Record excerpts below:

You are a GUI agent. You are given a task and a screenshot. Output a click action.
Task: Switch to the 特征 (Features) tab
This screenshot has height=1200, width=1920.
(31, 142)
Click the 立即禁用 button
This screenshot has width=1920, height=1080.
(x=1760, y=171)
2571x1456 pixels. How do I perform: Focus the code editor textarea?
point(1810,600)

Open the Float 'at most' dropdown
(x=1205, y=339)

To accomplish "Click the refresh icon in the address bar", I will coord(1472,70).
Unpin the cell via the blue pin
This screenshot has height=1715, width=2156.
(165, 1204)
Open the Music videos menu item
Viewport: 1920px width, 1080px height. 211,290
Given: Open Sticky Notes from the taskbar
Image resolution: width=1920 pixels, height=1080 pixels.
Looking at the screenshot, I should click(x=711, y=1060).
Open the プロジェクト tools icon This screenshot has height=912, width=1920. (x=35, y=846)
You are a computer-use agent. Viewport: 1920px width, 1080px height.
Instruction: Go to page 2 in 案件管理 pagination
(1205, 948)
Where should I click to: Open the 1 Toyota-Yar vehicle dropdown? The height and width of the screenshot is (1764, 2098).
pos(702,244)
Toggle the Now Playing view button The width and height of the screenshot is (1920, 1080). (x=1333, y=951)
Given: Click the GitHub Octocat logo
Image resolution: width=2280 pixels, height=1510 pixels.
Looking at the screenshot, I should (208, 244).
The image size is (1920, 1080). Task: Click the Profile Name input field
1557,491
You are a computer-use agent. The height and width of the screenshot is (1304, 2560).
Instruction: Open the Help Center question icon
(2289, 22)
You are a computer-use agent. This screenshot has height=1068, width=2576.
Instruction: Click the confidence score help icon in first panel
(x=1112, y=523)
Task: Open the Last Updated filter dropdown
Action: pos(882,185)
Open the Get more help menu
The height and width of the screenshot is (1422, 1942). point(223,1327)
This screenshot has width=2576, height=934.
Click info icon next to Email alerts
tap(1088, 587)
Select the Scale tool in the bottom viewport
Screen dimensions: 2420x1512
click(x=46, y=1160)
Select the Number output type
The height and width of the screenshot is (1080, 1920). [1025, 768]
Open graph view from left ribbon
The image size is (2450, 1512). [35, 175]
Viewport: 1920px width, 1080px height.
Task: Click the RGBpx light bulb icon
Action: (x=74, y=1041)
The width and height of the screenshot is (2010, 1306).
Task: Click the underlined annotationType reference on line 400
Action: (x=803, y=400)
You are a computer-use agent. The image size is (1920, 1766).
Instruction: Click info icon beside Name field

End of Record excerpts.

Retype all of the entries precisely as they are.

Output of the exercise:
You are a GUI agent. You are given a task and a screenshot. Output a click action.
Task: Switch to the 特征 (Features) tab
This screenshot has height=1200, width=1920.
(31, 142)
Click the 立即禁用 button
This screenshot has width=1920, height=1080.
(x=1760, y=171)
2571x1456 pixels. How do I perform: Focus the code editor textarea?
point(1810,600)

Open the Float 'at most' dropdown
(x=1205, y=339)

To accomplish "Click the refresh icon in the address bar", I will coord(1472,70).
Unpin the cell via the blue pin
This screenshot has height=1715, width=2156.
(165, 1204)
Open the Music videos menu item
Viewport: 1920px width, 1080px height. 211,290
Given: Open Sticky Notes from the taskbar
Image resolution: width=1920 pixels, height=1080 pixels.
Looking at the screenshot, I should click(x=711, y=1060).
Open the プロジェクト tools icon This screenshot has height=912, width=1920. (x=35, y=846)
You are a computer-use agent. Viewport: 1920px width, 1080px height.
Instruction: Go to page 2 in 案件管理 pagination
(1205, 948)
Where should I click to: Open the 1 Toyota-Yar vehicle dropdown? The height and width of the screenshot is (1764, 2098).
pos(702,244)
Toggle the Now Playing view button The width and height of the screenshot is (1920, 1080). (x=1333, y=951)
Given: Click the GitHub Octocat logo
Image resolution: width=2280 pixels, height=1510 pixels.
Looking at the screenshot, I should (208, 244).
The image size is (1920, 1080). Task: Click the Profile Name input field
1557,491
You are a computer-use agent. The height and width of the screenshot is (1304, 2560).
Instruction: Open the Help Center question icon
(2289, 22)
You are a computer-use agent. This screenshot has height=1068, width=2576.
Instruction: Click the confidence score help icon in first panel
(x=1112, y=523)
Task: Open the Last Updated filter dropdown
Action: pos(882,185)
Open the Get more help menu
The height and width of the screenshot is (1422, 1942). point(223,1327)
This screenshot has width=2576, height=934.
Click info icon next to Email alerts
tap(1088, 587)
Select the Scale tool in the bottom viewport
Screen dimensions: 2420x1512
click(x=46, y=1160)
Select the Number output type
The height and width of the screenshot is (1080, 1920). [1025, 768]
Open graph view from left ribbon
The image size is (2450, 1512). [35, 175]
Viewport: 1920px width, 1080px height.
Task: Click the RGBpx light bulb icon
Action: (x=74, y=1041)
The width and height of the screenshot is (2010, 1306).
Task: Click the underlined annotationType reference on line 400
Action: (x=803, y=400)
You are a computer-use agent. The image size is (1920, 1766).
Instruction: Click info icon beside Name field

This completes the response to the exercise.